People thought that they could force change simply by being there – it didn’t work in Bulgaria, and unfortunately won’t be enough in Ukraine. They thought they can shame those in power to resign – that wasn’t the answer either. Nonetheless, an answer appears to have come from a rather unexpected place, with a domino effect of sorts starting from within the Bulgarian government.

About two weeks ago, the leader of the pretend-ultra-right-wing-but-actually-sponsored-by-Russian-money political party ATAKA was involved in a shocking scandal with a French cultural attaché – he abused, offended, and attacked her while getting off a plane; he subsequently attacked a fellow passenger and an intervening border police-officer. Both men were subsequently hospitalized with head-traumas. The scandal sent ripples through the entire social body because the party leader – Volen Siderov – left the scene without arrest due to his official immunity.

Responding to public anger, the Prosecutor General, a figure-head of the Socialist government, initiated a deal aiming to strip Siderov of his immunity. Today, in order to muffle the media discourse after the release of the European Commission report, Siderov, along with all his party members, handed over their immunities single-handedly. A trial against him is taking place at the moment.

This is incredibly important, as it is the first time that a political elite’s mistake has caused cession from the governing coalition. Siderov, a silent member of the Socialist-Turkish Party coalition, will be sacrificed so that the police-officers, who are the last protectors of the political elites, do not go on strike as well. His worst crime, however, was causing Bulgaria’s messy politics to spill across the border – he assaulted a European citizen.

 

Within days after the incident, former President Georgi Parvanov, who is a long-time member of the Socialist Party and ex-Secret Service agent with codename ‘Goce’ announced that his informal political movement ABV (Alternative for Bulgarian Enlightenment) would be running in the upcoming European Parliament elections separately from the Socialist Party. Several other Socialists quickly followed suit, abandoning the sinking ship.
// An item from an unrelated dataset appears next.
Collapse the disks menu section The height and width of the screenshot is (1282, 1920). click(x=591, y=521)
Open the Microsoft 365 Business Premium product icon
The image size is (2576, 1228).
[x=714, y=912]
The Socialists are the only party which has remained united since 1989; the party, which has been in power the longest; the party with the most stable support (around 20%). For the first time now, we see their extremely large and powerful structure disintegrate, reform, and change shape. The current political system is over: the former-deputy chief of the Turkish ethnic party has fled Bulgaria amidst tax fraud charges; Siderov’s party will not be re-elected and he will disappear like other (namely the former tsar Simeon II) into the private realm.

Stanishev, leader of the Socialist Party, who had ambitions at a European level has been isolated within the European Socialist Party. All the politicians in this Cabinet will see their careers curtailed – they have sacrificed their future to further the geopolitical and energy interests of Russia and to keep the fragile façade in place. But the cracks are now visible and it is a matter of time, as shown in the report and as predicted by Havel. Corruption, unaccountability, politics, freedom are words re-entering the public discourse; the access to truth is changing with every painted Soviet monument. The veil of untruth is lifting, the scent of freedom is tickling. There is no turning back.